Although we haven't come to it yet, chances are we'll send DSs private to high school here in Australia as well. Our state (public) primary school here is very good, no need to go private - but the high school has a shocking reputation, for bullying, drugs (got into the national news when one of our local high school kids was arrested in Bali for drug possession, hurrah! Not. Hmm), general low attainment if not in the GATS class - not what I want for my boys. Apparently one of the high school girls went off on one last week at the high school - she was 14 and on ice (crystal meth) - massive problem here :(.

So we're looking at private high school, but all the private schools here are church-based. We have a choice of Seventh Day Adventist (not keen), Anglican or Catholic. DH went to a Catholic high school (devout father) and hated every second of it, would never want to put his children through that - but isn't sure about the others either, although would accept the Anglican, I think, if the local high school doesn't improve.

Pangurban1 · 18/10/2015 14:07

Yes, it is unfair to generalise. I won't generalise about state school pupils all coming from extremely wealthy backgrounds because the one down the road from the private school has a catchment where the average house price is £2million. As you can imagine many at the independent school couldn't afford that.

EvilTwins · 18/10/2015 14:08

Yes but those comments were far too stupid to be taken seriously. Yours sounded sincere.

Confused

No, I think those posters enthusing about the better children and better morals in the independent sector genuinely believe it.

Sadik · 18/10/2015 14:08

I'm not convinced that selective schools are a good idea, state or private - I'd agree with the comment upthread about there being a great benefit from mixing with a wide range of people with different skills and talents.

I'd say that 'stupid' is a pretty meaningless term (unless being used as an insult) - some people may be very good at maths but atrocious at anything requiring fine motor skills, others fabulous at using language or with wonderful social skills but utterly bemused by science.

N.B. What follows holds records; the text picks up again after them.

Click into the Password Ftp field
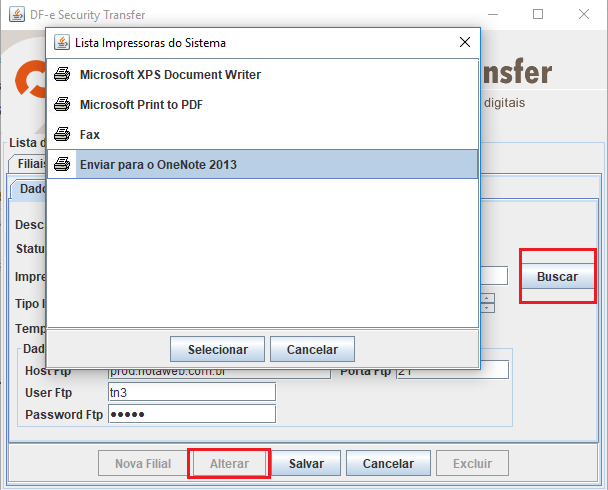This screenshot has width=608, height=490. pyautogui.click(x=190, y=414)
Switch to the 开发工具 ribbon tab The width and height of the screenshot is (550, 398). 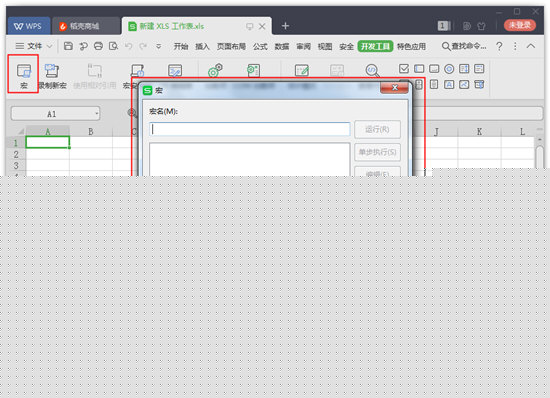pyautogui.click(x=375, y=46)
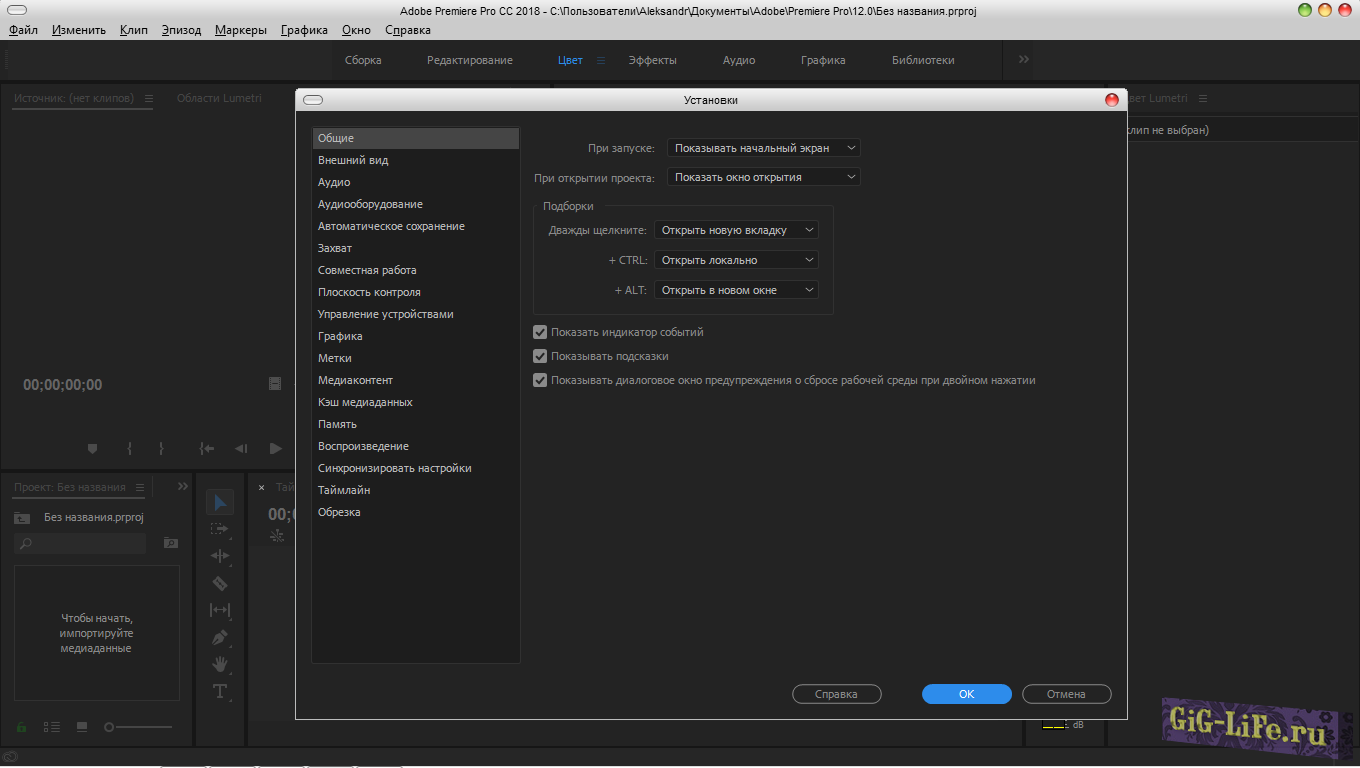
Task: Select the Selection arrow tool
Action: [x=220, y=502]
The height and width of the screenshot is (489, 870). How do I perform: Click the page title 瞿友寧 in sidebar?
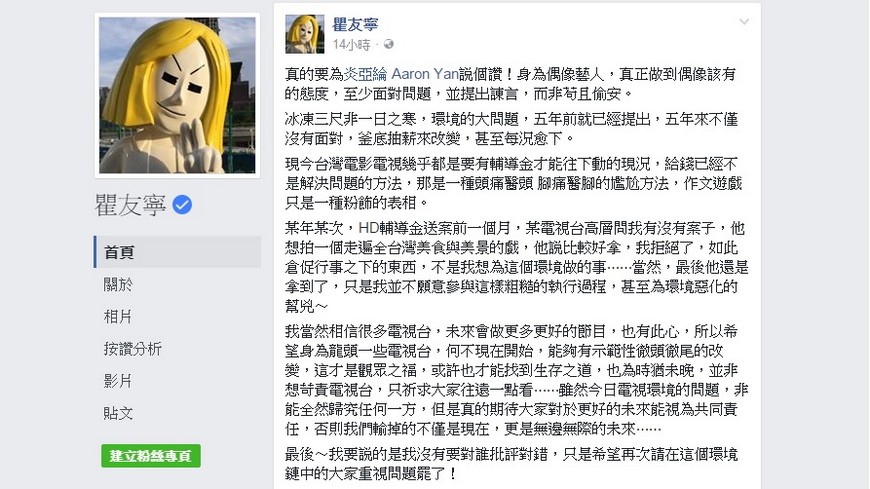pyautogui.click(x=130, y=205)
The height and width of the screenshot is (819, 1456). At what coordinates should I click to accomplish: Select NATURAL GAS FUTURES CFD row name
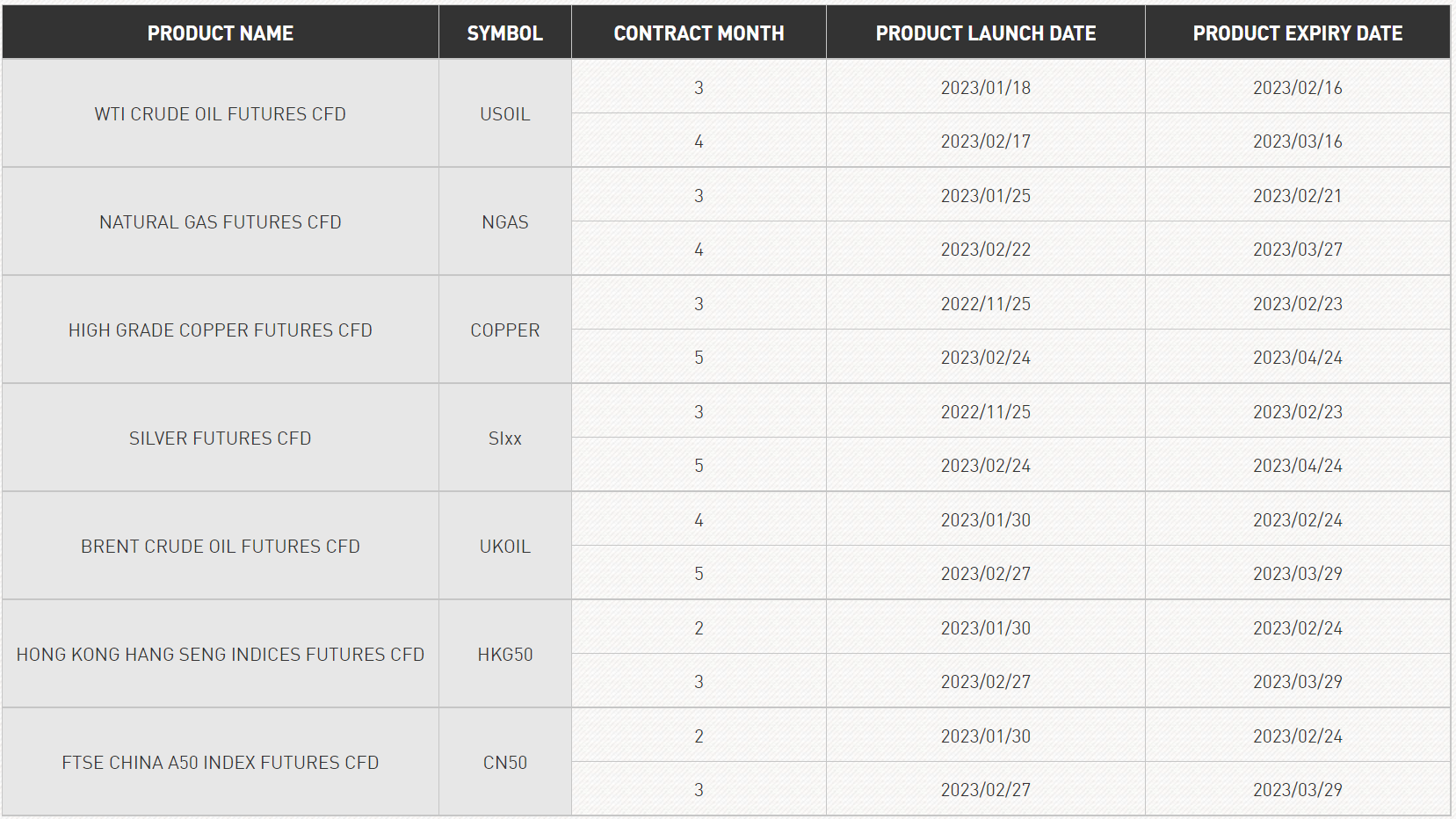point(221,221)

AnthonyBlanche · 18/10/2015 14:10

I see I've offended some by the use of the word stupid. If it makes you feel better, substitute the words "less educationally able" for stupid.

EvilTwins · 18/10/2015 14:10

But some children are, for want of a better word, stupid. People obviously have different levels of intelligence, and some won't be as clever as others. Why is it wrong to accept this?

By which you mean that some children have SEN, learning difficulties or developmental delays? Right?

Think about it.

LisbethSalandersLaptop · 18/10/2015 14:10

of course children have different abilities. It is just this automatic thing about private schools creaming off the top level of IQ scorers, as though these are 'better people'.

My DD is not 'stupid' just she wouldnt score high on an IQ test. Does that make her unworthy of education? Does it make herr socially unworthy?
According to some people on this thread, the answers would be yes.

Only1scoop · 18/10/2015 14:10

Dd is first term year one at her new school. Non selective private.

Huge decision and commitment. We both lost sleep over it.

Not any longer. It was a great move and I'm so glad we have done it.

We certainly didn't do it for any of those so called 'reasons' that the Op has heard her within her circle.

I'd maybe look to widen that Op

BertrandRussell · 18/10/2015 14:11

Sensible people who send their children to private school do so because, while an excellent academic education is available in both sectors, good private schools, because they have lots of time and lots of money, are in the position to offer, in addition to the academic side, a range of sporting and cultural opportunities which state schools simply cannot provide, and which can be very difficult to fit into the time available outside a normal state school day.

Non-sensible people who send their children to private school do so for a plethora of reasons, chief among them ignorance about the state system, and snobbery.